Who Are the ‘Heroes’ of Pay Transparency?
PayScale Inc. just announced its 2018 Hero Award recipients, featuring the top 100 organizations where compensation practices and approaches are shared most openly. This year’s winners rank highest for being transparent with employees regarding pay practices, based on employee feedback from more than 47,000 distinct employers.
The firm also highlights its research showing that employees who understand how and why they are paid develop more trusting relationships with their managers, are more engaged at work and stay with the companies longer.

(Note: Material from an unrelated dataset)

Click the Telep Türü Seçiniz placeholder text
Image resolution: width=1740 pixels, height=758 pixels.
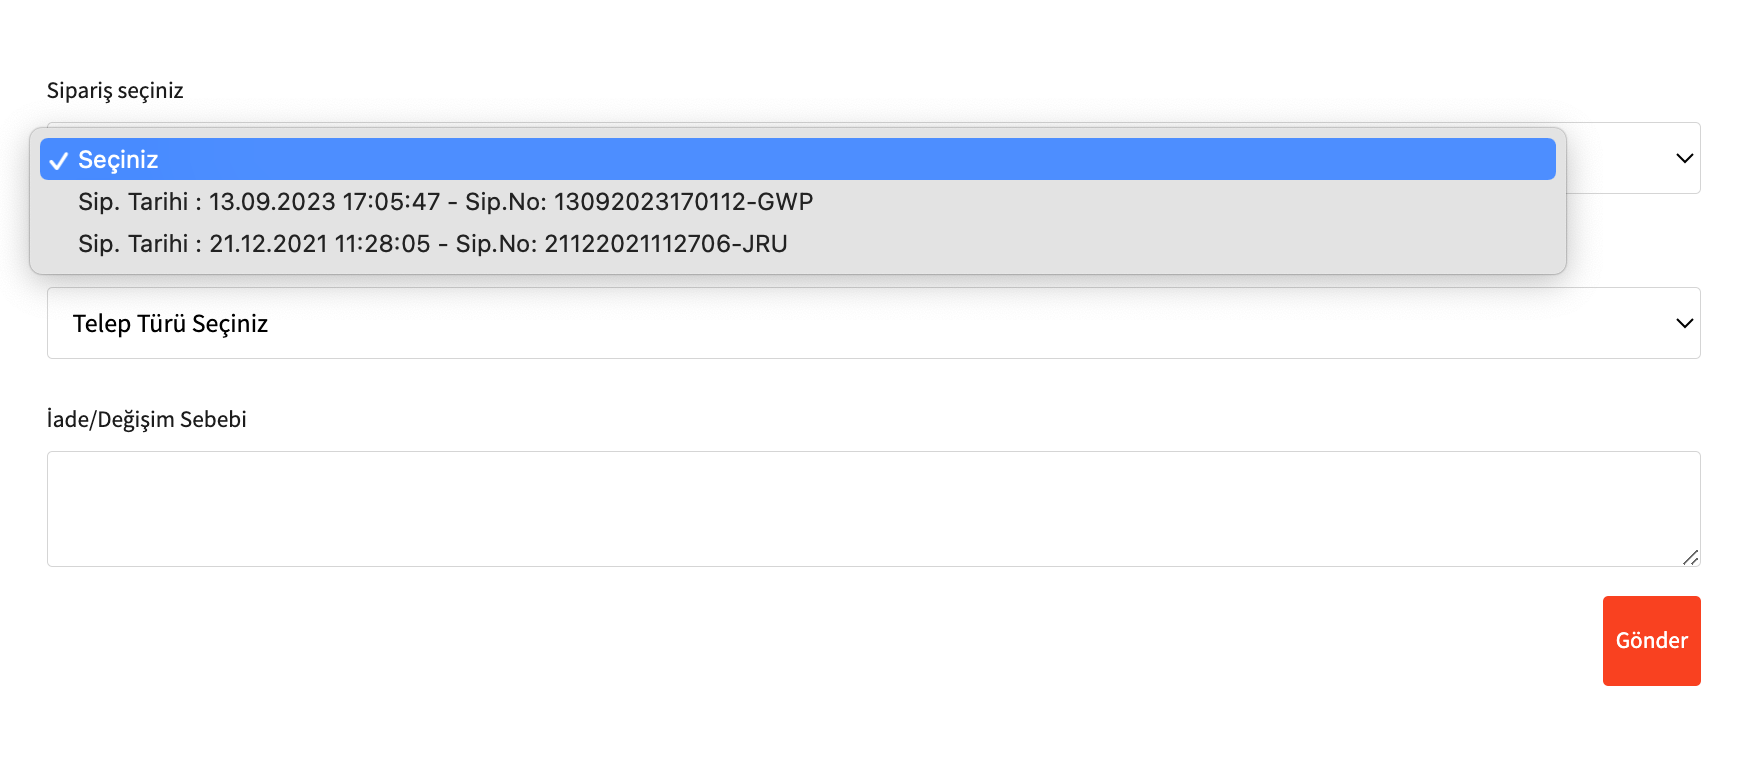pyautogui.click(x=170, y=323)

“People are more likely to trust their employer if it’s clear how and why they are paid the compensation they earn. There really is no downside to sharing your organization’s approach to compensation, but there is a well-researched downside to remaining silent,” said PayScale Vice President Lydia Frank. “Employees feel better about their deal when organizations are more transparent about pay decisions and practices.”
Now in its third year, restaurants and grocers dominate the top 10 spots (below) on this year’s list. Both are industries where profit margins are relatively thin, which suggests that transparency may be a distinct advantage in these highly competitive industries, according to the company:
- Aldi, Inc.
- McKinsey & Company, Inc.
- Sanderson Farms, Inc.
- Trader Joe’s Co.
- FedEx Freight
- Texas Roadhouse, Inc.
- CMA CGM
- Smith’s Food and Drug Stores
- Dialysis Clinics, Inc.
- Edward Jones
(To view the complete list of 2018’s transparency heroes, click here.)
While pay transparency is often viewed as a positive by most business leaders, a contrarian view was published in a 2016 Harvard Business Review article.
According to author Todd Zenger, pay transparency is “a double-edged sword” that’s capable of doing as much damage as good: “Broadcasting pay is as likely to demoralize as it is to motivate. While pay transparency may accelerate attention being paid to remedying pay discrimination, managers should consider moves toward transparency with their eyes wide open.”
While Zenger says pay transparency does provide more information with which to assess the fairness of pay allocation, in most work settings, “individual performance is not easily observed, in part because our performance is a joint product that reflects both our own effort and that of many others,” he says. “This seems to give us wide latitude to exaggerate our performance and our contributions to the organization—and to do it a lot.”
Zenger recalls performing a survey of 700 engineers from two large Silicon Valley companies to assess their performance relative to their peers: “The results were startling,” he says. “Nearly 40 percent felt they were in the top 5 percent. About 92 percent felt they were in the top quarter. Only one lone individual felt his or her performance was below average. This inflated sense of self-worth makes the organization’s task of linking performance to pay tremendously difficult.”